Text and item location records
☆ ☆ ☆ ☆ ☆

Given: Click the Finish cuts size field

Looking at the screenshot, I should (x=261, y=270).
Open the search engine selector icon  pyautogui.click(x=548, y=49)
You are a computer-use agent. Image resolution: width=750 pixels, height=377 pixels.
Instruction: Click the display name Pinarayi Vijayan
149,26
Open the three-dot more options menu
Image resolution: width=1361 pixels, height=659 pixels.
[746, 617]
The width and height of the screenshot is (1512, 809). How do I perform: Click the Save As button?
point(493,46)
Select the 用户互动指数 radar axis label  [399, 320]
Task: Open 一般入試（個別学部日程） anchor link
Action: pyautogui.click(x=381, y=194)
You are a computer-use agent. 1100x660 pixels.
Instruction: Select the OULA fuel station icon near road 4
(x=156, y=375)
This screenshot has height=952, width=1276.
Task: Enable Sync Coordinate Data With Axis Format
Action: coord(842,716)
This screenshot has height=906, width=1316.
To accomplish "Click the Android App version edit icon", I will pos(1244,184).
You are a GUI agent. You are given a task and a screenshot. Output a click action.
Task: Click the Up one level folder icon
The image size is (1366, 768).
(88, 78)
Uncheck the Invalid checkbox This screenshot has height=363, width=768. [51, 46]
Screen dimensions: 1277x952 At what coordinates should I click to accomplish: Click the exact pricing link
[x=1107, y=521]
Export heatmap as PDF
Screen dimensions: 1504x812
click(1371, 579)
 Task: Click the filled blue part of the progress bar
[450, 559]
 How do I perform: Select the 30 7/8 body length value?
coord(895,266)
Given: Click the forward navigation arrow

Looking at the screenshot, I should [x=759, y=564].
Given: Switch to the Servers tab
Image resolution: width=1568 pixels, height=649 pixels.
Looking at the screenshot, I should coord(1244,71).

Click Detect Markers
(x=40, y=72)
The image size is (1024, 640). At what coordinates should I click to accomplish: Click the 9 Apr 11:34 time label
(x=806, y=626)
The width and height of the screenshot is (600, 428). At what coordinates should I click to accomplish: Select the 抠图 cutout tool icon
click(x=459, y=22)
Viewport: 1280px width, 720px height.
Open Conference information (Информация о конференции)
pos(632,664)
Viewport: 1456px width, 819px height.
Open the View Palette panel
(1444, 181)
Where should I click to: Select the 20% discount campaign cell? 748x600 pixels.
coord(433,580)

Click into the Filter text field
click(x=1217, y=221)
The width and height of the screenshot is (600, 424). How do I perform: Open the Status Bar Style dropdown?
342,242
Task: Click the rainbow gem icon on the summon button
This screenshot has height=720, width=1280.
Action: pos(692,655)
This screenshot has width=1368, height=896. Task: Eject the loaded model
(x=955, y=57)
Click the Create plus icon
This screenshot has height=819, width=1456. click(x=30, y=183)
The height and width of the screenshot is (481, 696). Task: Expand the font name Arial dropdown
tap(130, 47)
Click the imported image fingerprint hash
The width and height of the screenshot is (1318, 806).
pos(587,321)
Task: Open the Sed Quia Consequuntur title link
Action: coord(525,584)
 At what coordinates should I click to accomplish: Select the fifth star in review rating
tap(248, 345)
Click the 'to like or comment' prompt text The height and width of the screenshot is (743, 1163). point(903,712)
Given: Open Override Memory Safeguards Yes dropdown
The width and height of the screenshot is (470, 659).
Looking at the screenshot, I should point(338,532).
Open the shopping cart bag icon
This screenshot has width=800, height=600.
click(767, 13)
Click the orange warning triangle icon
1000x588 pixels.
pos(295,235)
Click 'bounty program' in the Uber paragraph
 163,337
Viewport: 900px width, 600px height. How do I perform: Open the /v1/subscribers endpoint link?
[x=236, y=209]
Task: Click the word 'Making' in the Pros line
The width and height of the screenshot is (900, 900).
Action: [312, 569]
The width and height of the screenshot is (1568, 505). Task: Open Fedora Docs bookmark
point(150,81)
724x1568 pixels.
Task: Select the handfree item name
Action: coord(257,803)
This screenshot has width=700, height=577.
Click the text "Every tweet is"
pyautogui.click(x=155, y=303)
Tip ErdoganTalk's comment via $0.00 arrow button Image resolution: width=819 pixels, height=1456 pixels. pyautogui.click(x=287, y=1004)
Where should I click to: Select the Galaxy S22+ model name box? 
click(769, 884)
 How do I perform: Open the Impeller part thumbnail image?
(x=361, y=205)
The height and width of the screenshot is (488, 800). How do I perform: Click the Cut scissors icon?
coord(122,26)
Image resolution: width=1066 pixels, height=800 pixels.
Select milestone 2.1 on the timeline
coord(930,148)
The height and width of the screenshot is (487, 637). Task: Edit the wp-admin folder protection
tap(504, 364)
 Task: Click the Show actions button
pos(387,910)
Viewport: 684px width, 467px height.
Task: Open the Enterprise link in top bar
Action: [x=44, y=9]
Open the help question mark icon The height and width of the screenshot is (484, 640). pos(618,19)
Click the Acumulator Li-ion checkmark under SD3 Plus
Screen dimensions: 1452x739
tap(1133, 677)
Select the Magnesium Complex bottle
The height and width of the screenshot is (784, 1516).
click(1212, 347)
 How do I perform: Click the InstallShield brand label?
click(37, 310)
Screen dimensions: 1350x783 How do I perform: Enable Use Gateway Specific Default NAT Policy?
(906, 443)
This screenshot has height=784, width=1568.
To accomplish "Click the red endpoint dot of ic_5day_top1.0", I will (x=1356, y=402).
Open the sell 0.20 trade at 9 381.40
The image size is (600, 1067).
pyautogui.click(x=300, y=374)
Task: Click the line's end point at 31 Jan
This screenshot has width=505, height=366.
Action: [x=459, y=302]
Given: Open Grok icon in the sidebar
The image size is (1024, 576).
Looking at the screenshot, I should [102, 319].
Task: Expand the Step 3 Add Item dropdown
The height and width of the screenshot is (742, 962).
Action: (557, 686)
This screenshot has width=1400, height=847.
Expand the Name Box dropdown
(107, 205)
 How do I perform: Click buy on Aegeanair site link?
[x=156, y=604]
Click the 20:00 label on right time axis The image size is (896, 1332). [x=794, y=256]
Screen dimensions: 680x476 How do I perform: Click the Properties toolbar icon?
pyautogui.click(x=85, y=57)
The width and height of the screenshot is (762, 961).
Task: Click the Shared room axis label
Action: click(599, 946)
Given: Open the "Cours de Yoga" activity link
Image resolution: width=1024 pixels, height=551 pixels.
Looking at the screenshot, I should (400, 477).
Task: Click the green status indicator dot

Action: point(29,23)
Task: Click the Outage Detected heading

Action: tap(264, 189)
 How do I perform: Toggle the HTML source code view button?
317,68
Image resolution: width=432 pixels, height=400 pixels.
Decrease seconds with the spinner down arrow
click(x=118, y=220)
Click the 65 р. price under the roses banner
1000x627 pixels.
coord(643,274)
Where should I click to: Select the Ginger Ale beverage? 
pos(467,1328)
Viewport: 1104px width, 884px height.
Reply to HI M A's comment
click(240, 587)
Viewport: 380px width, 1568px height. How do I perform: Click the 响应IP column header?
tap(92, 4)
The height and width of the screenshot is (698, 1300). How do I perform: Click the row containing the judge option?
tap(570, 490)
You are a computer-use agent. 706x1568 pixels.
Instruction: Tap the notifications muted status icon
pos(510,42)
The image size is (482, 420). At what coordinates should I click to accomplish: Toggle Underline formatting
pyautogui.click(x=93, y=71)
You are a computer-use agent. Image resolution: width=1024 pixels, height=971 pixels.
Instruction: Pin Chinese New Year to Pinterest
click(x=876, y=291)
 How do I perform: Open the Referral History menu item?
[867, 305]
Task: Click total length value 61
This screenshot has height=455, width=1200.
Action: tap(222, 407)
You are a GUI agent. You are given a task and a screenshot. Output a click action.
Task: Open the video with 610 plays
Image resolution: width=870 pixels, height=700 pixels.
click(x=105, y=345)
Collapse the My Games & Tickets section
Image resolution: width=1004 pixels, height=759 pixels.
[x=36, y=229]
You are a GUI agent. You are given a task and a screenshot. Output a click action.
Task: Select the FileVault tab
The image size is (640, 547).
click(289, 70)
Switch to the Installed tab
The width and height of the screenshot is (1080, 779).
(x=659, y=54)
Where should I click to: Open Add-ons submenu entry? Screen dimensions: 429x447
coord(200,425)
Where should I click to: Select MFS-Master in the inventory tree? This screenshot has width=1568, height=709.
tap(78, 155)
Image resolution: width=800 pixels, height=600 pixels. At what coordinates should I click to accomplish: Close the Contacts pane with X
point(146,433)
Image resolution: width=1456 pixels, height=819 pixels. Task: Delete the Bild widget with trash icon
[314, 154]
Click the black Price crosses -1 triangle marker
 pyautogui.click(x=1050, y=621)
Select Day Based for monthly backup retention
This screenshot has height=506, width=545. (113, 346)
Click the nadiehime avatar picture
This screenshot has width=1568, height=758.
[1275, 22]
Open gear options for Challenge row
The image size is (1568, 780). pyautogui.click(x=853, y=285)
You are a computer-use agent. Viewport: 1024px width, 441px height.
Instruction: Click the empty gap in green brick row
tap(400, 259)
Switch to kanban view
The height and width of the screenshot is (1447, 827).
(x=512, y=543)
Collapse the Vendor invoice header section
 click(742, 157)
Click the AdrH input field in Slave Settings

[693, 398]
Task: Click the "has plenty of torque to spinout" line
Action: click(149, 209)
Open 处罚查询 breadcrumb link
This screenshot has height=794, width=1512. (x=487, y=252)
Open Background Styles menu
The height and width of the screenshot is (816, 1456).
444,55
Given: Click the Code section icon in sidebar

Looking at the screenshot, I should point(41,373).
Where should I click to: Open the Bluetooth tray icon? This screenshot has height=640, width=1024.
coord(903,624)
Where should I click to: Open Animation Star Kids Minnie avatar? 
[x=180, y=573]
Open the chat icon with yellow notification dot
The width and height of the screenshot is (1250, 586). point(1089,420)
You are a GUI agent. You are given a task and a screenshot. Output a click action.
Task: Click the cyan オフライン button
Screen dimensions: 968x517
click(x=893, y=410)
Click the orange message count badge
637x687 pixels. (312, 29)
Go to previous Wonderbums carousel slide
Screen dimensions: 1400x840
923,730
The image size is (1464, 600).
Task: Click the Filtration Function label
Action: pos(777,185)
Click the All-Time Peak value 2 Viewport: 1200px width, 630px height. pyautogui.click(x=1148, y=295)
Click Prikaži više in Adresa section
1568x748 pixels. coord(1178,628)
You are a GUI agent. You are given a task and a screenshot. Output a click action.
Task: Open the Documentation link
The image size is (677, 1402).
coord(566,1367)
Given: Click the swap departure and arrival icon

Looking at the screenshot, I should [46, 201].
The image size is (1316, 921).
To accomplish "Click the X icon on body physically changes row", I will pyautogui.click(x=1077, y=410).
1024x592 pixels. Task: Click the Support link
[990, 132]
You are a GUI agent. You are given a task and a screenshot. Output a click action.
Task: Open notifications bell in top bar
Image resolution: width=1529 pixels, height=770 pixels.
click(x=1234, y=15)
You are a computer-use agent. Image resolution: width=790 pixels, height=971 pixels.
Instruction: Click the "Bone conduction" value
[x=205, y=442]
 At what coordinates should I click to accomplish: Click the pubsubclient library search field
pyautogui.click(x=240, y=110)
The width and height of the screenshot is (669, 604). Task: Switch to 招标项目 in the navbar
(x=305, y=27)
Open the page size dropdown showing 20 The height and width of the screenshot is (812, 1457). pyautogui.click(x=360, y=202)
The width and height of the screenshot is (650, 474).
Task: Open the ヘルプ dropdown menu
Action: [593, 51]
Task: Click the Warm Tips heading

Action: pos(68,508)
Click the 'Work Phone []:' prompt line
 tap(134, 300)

☆ ☆ ☆ ☆ ☆

Reproduce only the lines from the one containing "This screenshot has width=700, height=577." through the one containing "Action: [x=44, y=9]", inclusive, swapping "Impeller" for "Rotor" and changing nothing else.

Answer to the problem
This screenshot has width=700, height=577.
Click the text "Every tweet is"
pyautogui.click(x=155, y=303)
Tip ErdoganTalk's comment via $0.00 arrow button Image resolution: width=819 pixels, height=1456 pixels. pyautogui.click(x=287, y=1004)
Where should I click to: Select the Galaxy S22+ model name box? 
click(769, 884)
 How do I perform: Open the Rotor part thumbnail image?
(x=361, y=205)
The height and width of the screenshot is (488, 800). How do I perform: Click the Cut scissors icon?
coord(122,26)
Image resolution: width=1066 pixels, height=800 pixels.
Select milestone 2.1 on the timeline
coord(930,148)
The height and width of the screenshot is (487, 637). Task: Edit the wp-admin folder protection
tap(504, 364)
 Task: Click the Show actions button
pos(387,910)
Viewport: 684px width, 467px height.
Task: Open the Enterprise link in top bar
Action: [x=44, y=9]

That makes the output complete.